* Data to process *
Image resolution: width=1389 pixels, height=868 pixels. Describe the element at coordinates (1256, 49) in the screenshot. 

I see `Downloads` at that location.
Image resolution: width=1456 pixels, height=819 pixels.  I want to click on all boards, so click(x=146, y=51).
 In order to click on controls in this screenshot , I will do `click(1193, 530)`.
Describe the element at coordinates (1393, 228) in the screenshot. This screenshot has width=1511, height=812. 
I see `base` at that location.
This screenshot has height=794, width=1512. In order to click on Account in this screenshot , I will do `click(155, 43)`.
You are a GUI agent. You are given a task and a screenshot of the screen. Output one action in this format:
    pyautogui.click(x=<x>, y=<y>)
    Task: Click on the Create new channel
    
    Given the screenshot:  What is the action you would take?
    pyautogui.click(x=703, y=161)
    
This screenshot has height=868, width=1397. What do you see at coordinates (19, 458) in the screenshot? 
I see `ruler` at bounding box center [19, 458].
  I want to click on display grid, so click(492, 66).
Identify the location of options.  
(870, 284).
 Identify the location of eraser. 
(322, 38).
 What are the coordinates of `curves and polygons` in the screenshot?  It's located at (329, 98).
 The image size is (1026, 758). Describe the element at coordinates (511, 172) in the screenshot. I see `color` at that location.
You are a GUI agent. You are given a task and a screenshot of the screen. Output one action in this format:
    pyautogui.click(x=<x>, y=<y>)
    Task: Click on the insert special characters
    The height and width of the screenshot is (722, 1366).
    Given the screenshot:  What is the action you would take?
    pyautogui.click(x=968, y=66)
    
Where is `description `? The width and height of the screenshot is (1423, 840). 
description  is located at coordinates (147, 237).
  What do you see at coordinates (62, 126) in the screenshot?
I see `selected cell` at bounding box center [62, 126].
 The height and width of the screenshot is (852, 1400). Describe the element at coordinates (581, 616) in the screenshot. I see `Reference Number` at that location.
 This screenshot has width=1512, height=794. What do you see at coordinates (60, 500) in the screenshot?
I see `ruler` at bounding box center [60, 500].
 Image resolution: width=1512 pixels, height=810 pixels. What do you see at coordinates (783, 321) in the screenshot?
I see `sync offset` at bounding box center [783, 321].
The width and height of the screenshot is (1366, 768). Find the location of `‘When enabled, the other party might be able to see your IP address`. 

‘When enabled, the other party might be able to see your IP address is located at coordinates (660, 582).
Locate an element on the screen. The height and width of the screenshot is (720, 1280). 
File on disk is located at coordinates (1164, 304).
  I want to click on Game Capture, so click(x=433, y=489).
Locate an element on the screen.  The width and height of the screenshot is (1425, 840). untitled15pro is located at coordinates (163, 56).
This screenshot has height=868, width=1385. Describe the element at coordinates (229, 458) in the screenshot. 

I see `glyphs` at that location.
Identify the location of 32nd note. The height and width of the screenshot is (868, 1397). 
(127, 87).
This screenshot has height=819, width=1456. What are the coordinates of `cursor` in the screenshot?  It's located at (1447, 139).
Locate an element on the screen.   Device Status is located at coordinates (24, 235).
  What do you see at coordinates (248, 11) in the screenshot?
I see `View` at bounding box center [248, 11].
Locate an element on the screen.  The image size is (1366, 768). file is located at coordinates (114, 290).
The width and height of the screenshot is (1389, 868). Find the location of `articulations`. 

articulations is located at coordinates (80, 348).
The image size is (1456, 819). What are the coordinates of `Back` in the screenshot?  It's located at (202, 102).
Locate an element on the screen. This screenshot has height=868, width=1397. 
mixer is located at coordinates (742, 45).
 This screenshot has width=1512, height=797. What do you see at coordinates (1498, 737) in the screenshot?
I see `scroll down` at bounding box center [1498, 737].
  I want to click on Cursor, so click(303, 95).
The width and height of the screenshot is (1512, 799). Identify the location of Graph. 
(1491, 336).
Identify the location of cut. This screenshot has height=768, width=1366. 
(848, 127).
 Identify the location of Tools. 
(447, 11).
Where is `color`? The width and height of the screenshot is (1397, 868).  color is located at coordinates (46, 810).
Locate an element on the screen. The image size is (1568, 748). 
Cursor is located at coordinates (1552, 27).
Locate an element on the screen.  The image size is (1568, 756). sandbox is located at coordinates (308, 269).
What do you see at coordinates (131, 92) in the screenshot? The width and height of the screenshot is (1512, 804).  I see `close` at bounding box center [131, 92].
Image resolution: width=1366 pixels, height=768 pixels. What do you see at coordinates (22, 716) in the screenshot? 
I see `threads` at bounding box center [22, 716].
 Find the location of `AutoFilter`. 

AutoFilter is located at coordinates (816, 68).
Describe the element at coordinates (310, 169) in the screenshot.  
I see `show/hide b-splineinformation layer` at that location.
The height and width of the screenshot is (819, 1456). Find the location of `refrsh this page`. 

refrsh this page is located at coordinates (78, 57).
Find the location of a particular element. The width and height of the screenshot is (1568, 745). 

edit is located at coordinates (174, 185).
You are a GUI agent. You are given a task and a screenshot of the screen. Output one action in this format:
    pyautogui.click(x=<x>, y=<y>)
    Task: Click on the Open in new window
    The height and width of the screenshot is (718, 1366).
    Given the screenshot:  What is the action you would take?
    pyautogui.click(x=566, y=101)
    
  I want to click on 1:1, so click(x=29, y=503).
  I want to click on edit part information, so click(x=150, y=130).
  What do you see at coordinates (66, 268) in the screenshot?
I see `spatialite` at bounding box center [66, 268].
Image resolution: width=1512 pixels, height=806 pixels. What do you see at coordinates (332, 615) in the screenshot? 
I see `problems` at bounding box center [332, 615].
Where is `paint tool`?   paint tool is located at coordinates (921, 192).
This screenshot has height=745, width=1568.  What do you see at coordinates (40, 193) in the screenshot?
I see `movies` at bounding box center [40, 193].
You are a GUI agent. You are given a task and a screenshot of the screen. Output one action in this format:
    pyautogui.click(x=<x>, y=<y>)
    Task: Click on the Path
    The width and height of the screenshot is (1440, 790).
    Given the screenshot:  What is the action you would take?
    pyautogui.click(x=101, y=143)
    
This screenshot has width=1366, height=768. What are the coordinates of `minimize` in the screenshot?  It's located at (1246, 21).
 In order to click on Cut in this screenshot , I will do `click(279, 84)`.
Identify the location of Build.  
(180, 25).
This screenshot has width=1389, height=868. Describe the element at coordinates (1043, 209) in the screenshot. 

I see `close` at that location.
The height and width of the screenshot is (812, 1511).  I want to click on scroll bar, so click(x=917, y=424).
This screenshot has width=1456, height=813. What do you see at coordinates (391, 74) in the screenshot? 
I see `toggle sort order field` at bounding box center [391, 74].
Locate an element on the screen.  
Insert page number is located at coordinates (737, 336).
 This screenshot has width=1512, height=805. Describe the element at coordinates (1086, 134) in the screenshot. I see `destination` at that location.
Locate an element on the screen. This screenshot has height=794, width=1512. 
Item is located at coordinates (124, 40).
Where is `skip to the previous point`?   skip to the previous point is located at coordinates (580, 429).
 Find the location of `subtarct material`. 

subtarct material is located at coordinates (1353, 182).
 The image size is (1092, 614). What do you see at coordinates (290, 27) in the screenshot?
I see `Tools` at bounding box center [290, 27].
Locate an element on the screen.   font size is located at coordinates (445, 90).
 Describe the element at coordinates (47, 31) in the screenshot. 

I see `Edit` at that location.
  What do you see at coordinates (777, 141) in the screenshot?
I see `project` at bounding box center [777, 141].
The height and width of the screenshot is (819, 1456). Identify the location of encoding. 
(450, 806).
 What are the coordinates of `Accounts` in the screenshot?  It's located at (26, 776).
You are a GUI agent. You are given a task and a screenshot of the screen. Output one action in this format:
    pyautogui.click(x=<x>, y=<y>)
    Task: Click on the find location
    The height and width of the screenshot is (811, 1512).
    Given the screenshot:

* Task objective *
Count the lines in the records above that contain the string "articulations". Give only the number.

* Output *
2